EXTRACTO DEL DOCUMENTO:
========================================================================

Lo que está pasando en las filas del PSOE a nivel local y regional no tiene nombre. Y a nivel nacional ya ni hablamos. De auténtica vergüenza se pueden catalogar las declaraciones y posterior rectificación que hizo en Toledo la pasada semana la consejera de Igualdad de la Junta y exconcejal del Ayuntamiento de Guadalajara, Sara Simón.
Crónica de Andoni Madrid y Cuka Leyre
En ellas, Simón denunciaba supuestas irregularidades en las Primarias que llevaron a Pedro Sánchez a la secretaria General del PSOE en 2017, o que este último desconociera los casos de abusos sexuales en los que se encuentran inmersos algunos de sus más cercanos colaboradores.
Por un lado, Simón aseguró que se habían inflado los censos de votantes, al menos en la provincia de Guadalajara, hechos que muchos sospechábamos y que fueron confirmados por Simón en Toledo.

========================================================================

TAREAS:
• A. ¿Concuerda cada una de estas afirmaciones con el extracto? Contesta sí o no y cita textualmente las palabras que lo deciden.
(i) Sara Simón es consejera de Igualdad de la Junta.
(ii) Las declaraciones de Simón se hicieron en Guadalajara.
(iii) Las Primarias que llevaron a Pedro Sánchez a la secretaría general del PSOE fueron en 2019.
• B. Responde según el extracto:
(i) ¿Quiénes firman la crónica?
(ii) ¿Qué cargo municipal tuvo antes Sara Simón?
(iii) ¿Qué se había inflado, según aseguró Simón?
• C. Reproduce palabra por palabra el fragmento del extracto que empieza en "Crónica de Andoni" y termina en "más cercanos colaboradores.".

Registros guardados:
========================================================================

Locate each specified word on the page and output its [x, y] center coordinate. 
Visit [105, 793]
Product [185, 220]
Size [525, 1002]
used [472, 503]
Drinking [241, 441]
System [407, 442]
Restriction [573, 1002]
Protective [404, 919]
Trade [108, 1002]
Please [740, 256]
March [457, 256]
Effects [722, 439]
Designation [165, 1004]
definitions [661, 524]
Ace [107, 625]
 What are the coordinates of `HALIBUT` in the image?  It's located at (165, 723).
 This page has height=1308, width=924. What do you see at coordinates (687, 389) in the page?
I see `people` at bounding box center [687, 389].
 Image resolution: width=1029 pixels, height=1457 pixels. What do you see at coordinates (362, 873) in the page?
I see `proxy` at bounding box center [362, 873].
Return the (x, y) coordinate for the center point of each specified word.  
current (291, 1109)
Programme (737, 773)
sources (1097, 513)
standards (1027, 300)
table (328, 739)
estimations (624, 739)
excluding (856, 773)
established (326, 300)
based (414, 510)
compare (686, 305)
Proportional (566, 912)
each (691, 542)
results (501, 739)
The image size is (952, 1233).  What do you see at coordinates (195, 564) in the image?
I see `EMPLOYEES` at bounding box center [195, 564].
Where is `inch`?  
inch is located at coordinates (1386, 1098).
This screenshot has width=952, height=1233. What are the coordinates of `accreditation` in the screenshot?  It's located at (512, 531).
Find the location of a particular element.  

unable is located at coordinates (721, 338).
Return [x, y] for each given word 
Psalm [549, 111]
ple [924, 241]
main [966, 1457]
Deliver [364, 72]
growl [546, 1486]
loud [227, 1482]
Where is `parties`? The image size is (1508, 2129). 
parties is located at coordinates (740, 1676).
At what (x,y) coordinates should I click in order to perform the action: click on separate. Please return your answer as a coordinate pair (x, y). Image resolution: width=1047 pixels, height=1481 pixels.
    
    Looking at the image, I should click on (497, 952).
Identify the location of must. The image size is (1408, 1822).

========================================================================

SOLUCIONES:
• A.
(i) Sí: "la consejera de Igualdad de la Junta".
(ii) No: "hizo en Toledo la pasada semana".
(iii) No: "en 2017".

• B.
(i) Andoni Madrid y Cuka Leyre.
(ii) Fue concejal del Ayuntamiento de Guadalajara.
(iii) Los censos de votantes.

• C.
Crónica de Andoni Madrid y Cuka Leyre
En ellas, Simón denunciaba supuestas irregularidades en las Primarias que llevaron a Pedro Sánchez a la secretaria General del PSOE en 2017, o que este último desconociera los casos de abusos sexuales en los que se encuentran inmersos algunos de sus más cercanos colaboradores.